Last year, Starks and Barton split point guard duties. Robbins and Morris-Walker are combo guards known more for their defense and athleticism than their ball handling and scoring ability.
Someone will have to back up Barton this year, though Robinson said Nelson is capable of running the point if need be. Cooke and Duvivier, who was added to this class when Starks’ departure opened up a scholarship in April, figure to be in the mix.
“Hallice is a taller, more controlled guard, and is a better spot-up three-point shooter,” Robinson said. “Malcolm can come off ball screens, more of a real point guard.”
N’diaye, OSU’s only 7-footer, could provide the Beavers with an interior defensive presence they sorely missed last year when they finished second-to-last in the Pac-12 in field goal percentage defense (43.1 percent). But he’ll have to compete with Brandt, who’s started 58 games in his OSU career, and Gomis for playing time. Both centers are coming off injuries that forced them to miss most or all of last season.
At the very least, N’diaye figures to be nice insurance in case injuries strike the Beavers’ frontcourt two years in a row.
“Any time you got a kid who’s almost seven feet tall and athletic, I think he’s going to push guys for some playing time,” Robinson said.
Robinson said Brandt, who tore his ACL in OSU’s fourth game last year, is a little more than a month away from a full return. He won’t practice with the Beavers in August, but is expected to give it a go in September.
“I would imagine that if we wanted to, we could let him go right now,” Robinson said. “It would be a pretty quick turnaround, and that’s why we’re going to hold off another month.”
Known in part for his work ethic, Brandt’s speedy recovery has surprised few.
“He’s a hard worker, he’s strong and he takes his rehab very seriously,” Robinson said.

* _Questions_
• a. Transcribe the basketball passage from "Last year, Starks" up to and including "and scoring ability.".
• b. Write the next part of the passage about the Beavers' guards and centers, picking up after its final sentence.
You will not need the listing that comes after this passage.

* _Source material_
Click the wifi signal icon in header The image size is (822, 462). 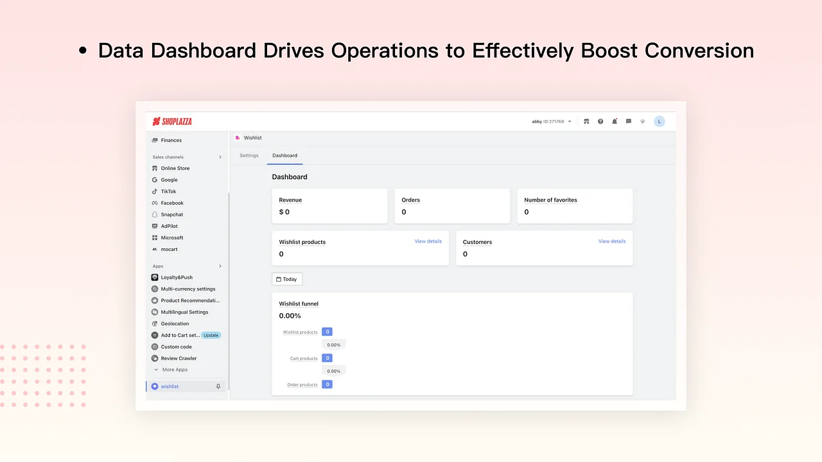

* _Answers for each item_
• a.
Last year, Starks and Barton split point guard duties. Robbins and Morris-Walker are combo guards known more for their defense and athleticism than their ball handling and scoring ability.

• b.
Aside from senior leadership and an important body in the middle on defense, Brandt’s shooting ability will be a welcome addition when he returns. He shot 49.2 percent from beyond the arc two years ago, and OSU returns just two players (Nelson and Schaftenaar) who made 30 or more three-pointers last year.
“He’s been working on his shooting a whole lot, but that was already good,” Robinson said. “What I always tell people is when you have to sit out and watch us play, it helps you understand what you need to do when you get back in there. That’s what I’m hoping happens with him.”
Gomis, who has yet to suit up for the Beavers since arriving in Corvallis two years ago, is entirely healthy for the first time in his OSU career. He sat out as a freshman during the 2011-12 season after breaking his leg the summer prior, and missed last year after it was discovered that he needed to have the rod that was initially inserted into his leg removed.
“Daniel Gomis has been working out with these guys, running, playing pickup,” Robinson said. “He looks good.”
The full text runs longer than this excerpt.